**ZU LÖSENDE AUFGABEN:**
A – Welche Sanktion sollte es nach Aussage von Stoltenfeldt im Interview über Doping im äußersten Fall geben?
B – Führen Sie das Interview über Doping ab der letzten Frage von SPOX fort.

**QUELLE:**
★ ★ ★
SPOX: Können Sie genug Aufmerksamkeit generieren, um dem Sport im Allgemeinen wieder mehr Glaubwürdigkeit zu verleihen?

Stoltenfeldt: Nein, dafür bin ich zu klein. Das gelingt mir allenfalls auf regionalem Level, aber auf den Sport an sich werde ich sicherlich keinen Einfluss haben. Da müssten Sportler mit einem ganz großen Namen vorpreschen.

SPOX: Verstehen Sie die Skepsis vieler Menschen in Bezug auf den Sport?

Stoltenfeldt: Ganz klar. Die Leistungen sind einfach teilweise unglaublich. Und die jüngsten Verdachtsmomente im Sport zeigen ja auch, dass man möglicherweise Sportler entlarvt, von denen man das bisher nicht gedacht hatte. Außerdem werden die Möglichkeiten, verdeckt zu dopen, durch die Medizin ständig mehr. Doping wird lange Zeit ein Thema bleiben. Es müsste auch viel schwerwiegendere Sanktionen geben - bis hin zum Berufsverbot auf Lebenszeit. Den Sport sauber zu bekommen wird ganz schwer, so lange Sportlern durch die Medien so viel Aufmerksamkeit zuteil wird und Sponsoren viel Geld bezahlen. Jeder Sportler wäre dann ja auch dumm, etwas zu ändern, weil er schließlich von den Sponsoren lebt.

SPOX: Mal weg vom Schwimmen und Doping: Sie haben schon andere verrückte Dinge getan: Auto-Schieben, Treppenlauf, Marathon-Schwimmen...
★ ★ ★
**ANGEZEIGTE INFORMATIONEN:**
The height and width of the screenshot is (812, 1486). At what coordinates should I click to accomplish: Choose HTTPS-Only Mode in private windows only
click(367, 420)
★ ★ ★
**ANTWORTEN IN REIHENFOLGE:**
A – Ein Berufsverbot auf Lebenszeit.

B –
Stoltenfeldt: Angefangen hat es, als ich bei den Heilbronner Falken in der zweiten Eishockey-Bundesliga Konditionstrainer war. 2005 war Heilbronn UNICEF-Kinder-Stadt. Da wurde ich zum UNICEF-Botschafter gekürt. Dann habe ich überlegt, was ich für UNICEF tun könnte. Heraus kam dabei der Rad-Marathon von Flensburg nach Garmisch. Dann kam der Schwimmmarathon und anschließend kamen das Autoschieben über die Marathondistanz und der Treppenmarathon. Ein normaler Marathon war ja keine Herausforderung. Zum Auto-Schieben hat mich die Aral-Werbung inspiriert. Für das Treppen-Steigen habe ich mit Thomas Dold gesprochen. Der hat einige Male den Empire-State-Building-Lauf gewonnen und kennt sich ganz gut aus.

SPOX: Was für Projekte sind nach dem 50-m-Rekord geplant?

Stoltenfeldt: Das ist mein letztes Projekt als aktiver Sportler. Ich werde sämtliche Laufschuhe und Badehosen an den Nagel hängen und mich auf meinen Job als Trainer stürzen. Vielleicht bin ich doch ein besserer Trainer als Sportler.